## Exercise task A
Can you retype the part of the interview about the anthology Dumped starting with "A: A lot of" and going on through "depressing for you?"?

── Source passage

DUMPED: WE DON’T like to admit it, but we’ve all been there. Whether the victim of a high-school-boyfriend-turned-walking-hormone or of a partner who " just needs some space, " each of us knows what it feels like to be dumped in one way or another.

Lilly Golden’s experienced it, too. And so Golden, who’s edited several anthologies for Atlantic Monthly Press, including A Literary Feast (1993) and In Praise of Mothers (1994), decided to put together a compilation of fiction based on that most common of relationship woes: being dumped. Though Golden edited her book, Dumped (Grove Press), under the pseudonym B. Dolores Max, she feels personally connected to many of its stories, written by the likes of Alice Munro, Dorothy Parker, Andre Dubus, Raymond Carver, and Lorrie Moore, among others.

Q: How’d this book come about?

A: About two years ago, so many of the relationships of my friends — that I thought were rock-solid, or at least good and complementary, and likely to last the whole span of their lives — totally collapsed. It was such a shock, and the ripples of the shockwaves went through so many people. And it happened again and again and again. One of my friends whose wife left him said that he was getting so much solace from Herzog, Saul Bellow’s novel about a man whose wife leaves him. He felt really nurtured by this. And so I thought, God, there’s got to be a whole body of literature out there like that.

Q: Tell me about the process of choosing the stories.

A: A lot of reading. I probably accepted one in every 20 stories. So it took a long time. And it was hit or miss. I knew writers that I loved their short stories, so I read all of their collections to see if I could find something. I did ask people if they had anything in mind that they remembered. Things that I remembered reading, too, like Sense and Sensibility.

Q: Was putting the book together ever depressing for you?

A: Not these particular stories, but in the process of just reading so many of them that I didn’t include ... I also didn’t include them if I didn’t like them, and that’s always a drag if you get into a spell of 20 stories and none of them are good enough. That was depressing. But to read, no. And I don’t think that this is a depressing collection, because it is about human beings in extremis, and that is so interesting. I just found it fascinating. And I also sort of realized that there was for most of the characters here this process of going through fire and emerging a gem, or a more solidified version of themselves, and so that was really exciting to see. And I think that’s true: in these relationships that I’ve watched fall apart, the person who was left has really reinvented themselves, and found themselves stronger, and they like themselves more because of the struggles that they’ve survived.

────
── Extracted data

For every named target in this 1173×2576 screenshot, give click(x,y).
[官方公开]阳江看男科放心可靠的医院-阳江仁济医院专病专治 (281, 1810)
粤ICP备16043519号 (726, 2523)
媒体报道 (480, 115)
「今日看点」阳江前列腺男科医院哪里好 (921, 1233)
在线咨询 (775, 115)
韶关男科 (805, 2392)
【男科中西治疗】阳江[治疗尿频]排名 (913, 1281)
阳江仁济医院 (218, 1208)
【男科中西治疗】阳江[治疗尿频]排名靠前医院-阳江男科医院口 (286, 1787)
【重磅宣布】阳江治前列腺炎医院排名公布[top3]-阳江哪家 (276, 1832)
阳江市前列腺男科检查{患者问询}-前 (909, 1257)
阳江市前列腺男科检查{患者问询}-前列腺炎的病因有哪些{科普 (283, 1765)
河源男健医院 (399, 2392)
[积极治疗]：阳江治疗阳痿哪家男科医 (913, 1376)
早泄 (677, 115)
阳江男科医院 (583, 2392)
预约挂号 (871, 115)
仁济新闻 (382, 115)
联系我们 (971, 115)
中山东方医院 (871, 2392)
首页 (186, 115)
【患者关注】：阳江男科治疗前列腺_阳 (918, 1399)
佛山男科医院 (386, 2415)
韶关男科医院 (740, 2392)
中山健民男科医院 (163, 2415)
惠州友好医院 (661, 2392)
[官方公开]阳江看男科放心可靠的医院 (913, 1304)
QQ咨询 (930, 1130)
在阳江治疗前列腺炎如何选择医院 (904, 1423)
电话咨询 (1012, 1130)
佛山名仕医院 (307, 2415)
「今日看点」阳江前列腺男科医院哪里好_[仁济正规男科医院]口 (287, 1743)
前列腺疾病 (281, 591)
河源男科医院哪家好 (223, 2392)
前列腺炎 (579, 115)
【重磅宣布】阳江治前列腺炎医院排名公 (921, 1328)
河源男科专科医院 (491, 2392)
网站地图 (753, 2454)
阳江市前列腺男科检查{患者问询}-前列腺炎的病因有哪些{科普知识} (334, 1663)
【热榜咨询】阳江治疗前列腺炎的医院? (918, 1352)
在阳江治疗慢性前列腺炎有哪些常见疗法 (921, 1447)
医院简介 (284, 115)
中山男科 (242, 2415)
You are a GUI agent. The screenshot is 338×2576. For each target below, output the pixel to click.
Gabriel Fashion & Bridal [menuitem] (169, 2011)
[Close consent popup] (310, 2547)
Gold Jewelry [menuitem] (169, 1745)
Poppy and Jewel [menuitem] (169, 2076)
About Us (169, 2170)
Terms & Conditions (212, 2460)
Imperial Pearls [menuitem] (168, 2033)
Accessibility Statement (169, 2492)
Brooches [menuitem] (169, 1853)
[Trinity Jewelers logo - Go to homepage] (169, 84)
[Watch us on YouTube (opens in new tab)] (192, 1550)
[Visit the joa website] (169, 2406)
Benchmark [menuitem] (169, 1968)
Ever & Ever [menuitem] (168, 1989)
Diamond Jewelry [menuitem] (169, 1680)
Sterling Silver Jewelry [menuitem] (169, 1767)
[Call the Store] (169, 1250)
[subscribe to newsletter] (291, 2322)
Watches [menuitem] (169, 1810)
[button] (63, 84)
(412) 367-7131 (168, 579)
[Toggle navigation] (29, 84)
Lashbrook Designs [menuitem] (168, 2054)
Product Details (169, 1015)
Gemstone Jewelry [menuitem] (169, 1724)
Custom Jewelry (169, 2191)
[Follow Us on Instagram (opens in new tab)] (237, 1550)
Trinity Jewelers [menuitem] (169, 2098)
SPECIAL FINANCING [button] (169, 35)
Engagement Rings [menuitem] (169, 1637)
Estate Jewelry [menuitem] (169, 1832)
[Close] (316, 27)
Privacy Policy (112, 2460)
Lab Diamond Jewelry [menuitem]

────

## Exercise task B
Can you switch "Engagement Rings" to "Wedding Bands" in the listing, starting with the line with "SPECIAL FINANCING [button] (169, 35)" and going on through the end of the listing, and give only those lines with everything else unchanged?

## Written solution A
A: A lot of reading. I probably accepted one in every 20 stories. So it took a long time. And it was hit or miss. I knew writers that I loved their short stories, so I read all of their collections to see if I could find something. I did ask people if they had anything in mind that they remembered. Things that I remembered reading, too, like Sense and Sensibility.

Q: Was putting the book together ever depressing for you?

## Written solution B
SPECIAL FINANCING [button] (169, 35)
Wedding Bands [menuitem] (169, 1637)
Estate Jewelry [menuitem] (169, 1832)
[Close] (316, 27)
Privacy Policy (112, 2460)
Lab Diamond Jewelry [menuitem]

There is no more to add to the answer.